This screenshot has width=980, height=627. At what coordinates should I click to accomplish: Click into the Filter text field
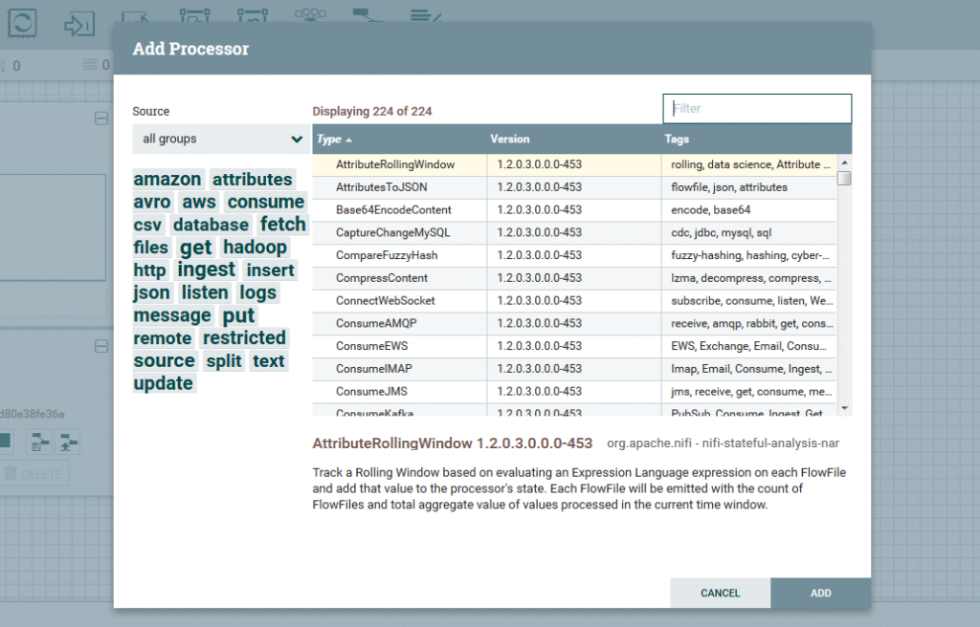[x=757, y=109]
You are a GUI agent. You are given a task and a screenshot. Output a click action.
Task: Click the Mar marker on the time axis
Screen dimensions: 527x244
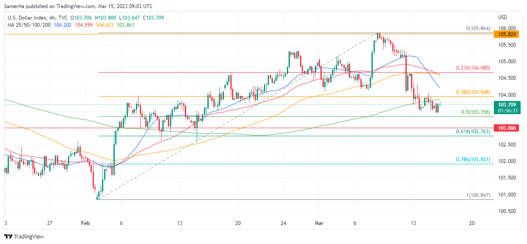click(319, 223)
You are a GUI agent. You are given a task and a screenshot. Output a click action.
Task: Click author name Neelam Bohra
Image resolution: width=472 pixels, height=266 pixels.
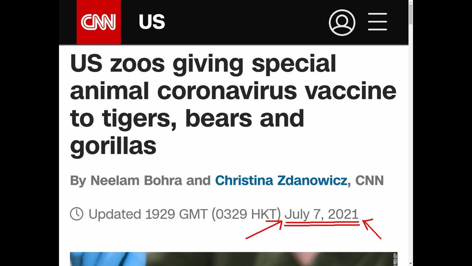[136, 180]
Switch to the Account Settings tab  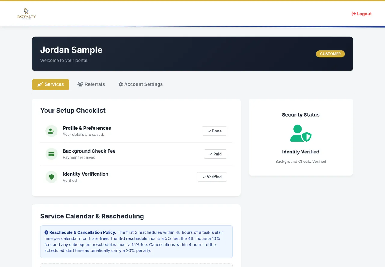[x=140, y=84]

■ Brief
Could you please write out exactly the lines from the start of the entries above through the line that holds "Task: Click author name Neelam Bohra", both included, with no pictures?

■ Written answer
This screenshot has width=980, height=627. At what coordinates should I click to accomplish: Click into the Filter text field
[x=757, y=109]
You are a GUI agent. You are given a task and a screenshot. Output a click action.
Task: Click the Mar marker on the time axis
Screen dimensions: 527x244
click(319, 223)
You are a GUI agent. You are given a task and a screenshot. Output a click action.
Task: Click author name Neelam Bohra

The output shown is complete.